Leitura: Rois

Por meio de uma troca com um outro viajante neste barco, tive acesso a esse texto. É uma narração, talvez um pouco fantasiosa, do que aconteceu na vila de Rois em 690 D.F., quando Ludgast ainda era um jovem governante e Ivoire tentava mediar os primeiros passos para uma aliança. Sem sucesso, como verão.


"... Rois. A pequena cidade nem estrela tinha, convergia numa velha mina esgotada, e havia sido considerada uma perda menor pelo Conselho, um movimento em falso, especialmente quando o cerco deu ao povo a oportunidade de fugir. Rois permaneceu abandonada por quase um ano lunar, esquecida em meio aos bramidos da guerra, alguns diriam que estava perdida para sempre, que naquele solo nada cresceria mais. Pobre e pequena Rois. O sol entrecoberto sobre suas pequenas casas de madeira tomava-lhe as cores, as flores. Mas a dor parecia inata àquele lugar. Qualquer um que ali chegasse sentiria o peso das lembranças que não puderam ser levadas com o êxodo. Qualquer um que olhasse através de uma janela veria que os espíritos das famílias não deixaram seus lares, que os pequenos templos para os altíssimos ainda estariam de pé, ainda que ninguém rezasse ali há muito.

Rois não tinha virtudes e abrigava-se na ignomínia, fora dos planos dos aliados, mas fora dos planos dos inimigos. Sobre seu solo, o céu é escuro como um manto de luto, e a primeira estrela ficava a milhas de distância. Algumas crianças, não suportando esperarem nos ventres de suas mães, nasciam em solo seco, no meio do caminho de mato alto, crianças da noite profunda, estranhas, reverentes, contemplativas, como que soubessem que o destino havia lhe negado um anjo que lhes protegesse. As crianças de Rois eram belas, belas como numa ironia à angústia de seus pais que temiam uma punição ou que um fantasma tomasse os corações de seus filhos. Eram todas belas, as crianças da noite profunda de Rois.

Longe da luz, motivada por uma velha mina esgotada, e ainda assim as gerações se sucediam e Rois atravessou séculos, sem crescer nem diminuir, sem que houvesse sequer uma razão para sua existência. Quando o moleque avistou os céus escurecendo e as hordas de feiticeiros ecoando detrás dos montes, não precisou de muito para toda a população partir de lá para sempre.

Ludgast desceu do dragão e fitou o horizonte. Inspirou o vento de eras que bailava sobre a cidade e abriu o pequeno portão. Caminhou para o que lhe pareceu um matadouro, jaziam dezenas de fafnires em meio aos escombros, fora um lampejo, uma dor aguda o penetrou a cabeça, Ludgast voltou os olhos ao céu. Os rumores eram verdadeiros, e um bando de assassinos estrangeiros...

“Eminência... Verne deseja vossa amizade. Ele é poderoso e tem a Profecia em suas mãos”, disse o embaixador.

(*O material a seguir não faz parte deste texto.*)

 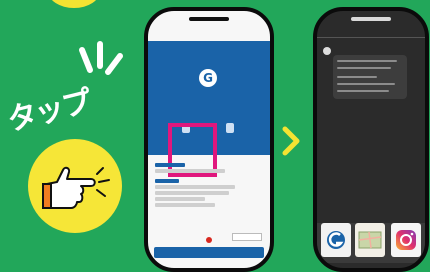 I want to click on bottom-action-button, so click(x=209, y=252).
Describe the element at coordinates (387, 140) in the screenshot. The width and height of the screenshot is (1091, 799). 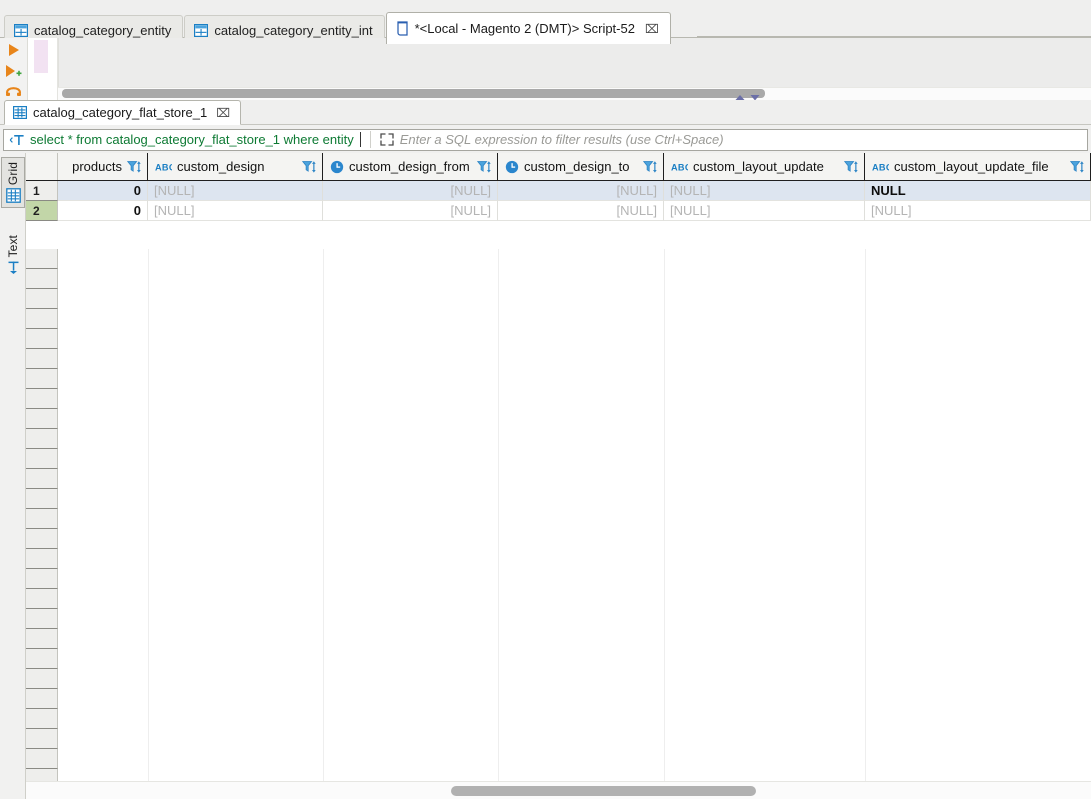
I see `expand-filter-icon` at that location.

O hierofante caminhou por entre a destruição. “Verne mandou paladinos, ainda que eu houvesse lhe negado a aliança. A morte destes condenados pertencia a mim, e Verne me tomou este direito que me foi legado. Verne invadiu o Império Sagrado.”

Saul parecia transtornado, ele próprio era um ivoreano, destacado para jurar lealdade a Longinus para representar os interesses de seu país. “Eminência. Insisto que entendas. Ivoire é um país forte e os feiticeiros que assolam teu povo podem ser contidos facilmente pelo poder de nosso Palácio, de nossos canhões, de nossos sacerdotes.” O embaixador gesticulava furioso como quem tentasse passar uma mensagem muito simples para uma criança.

Ludgast finalmente dirigiu-se para Saul. “Voltai para tuas terras”. Expressava uma incrível fúria, contida pela barreira inexpugnável de seus olhos azuis. “Teu povo invadiu meu império! Voltai para tuas terras! Está tudo acabado, acabado!”. Seu corpo não se movia, mas chamas ardiam como que acesas por gás incandescente detrás de suas pupilas.

“És insano, ou... só podes ser insano!”, exclamou Saul. Ludgast golpeou-lhe com o diamante do cajado no rosto, atirando-o para trás. Saul agonizou brevemente, e morreu.

“Pagaste. Mas fora útil a teu modo. Servistes para alimentar meu espírito de tua morte”, disse Ludgast ao cadáver. Virou-se para seus comandados. “Persigam e destruam todos os paladinos ivoreanos que encontrarem. Até que não haja mais nenhum, todo homem que atacar um feiticeiro longiniano será castigado.”

Os primeiros pecadores seriam expiados primeiro pelas lâminas dos samurais de Ludgast."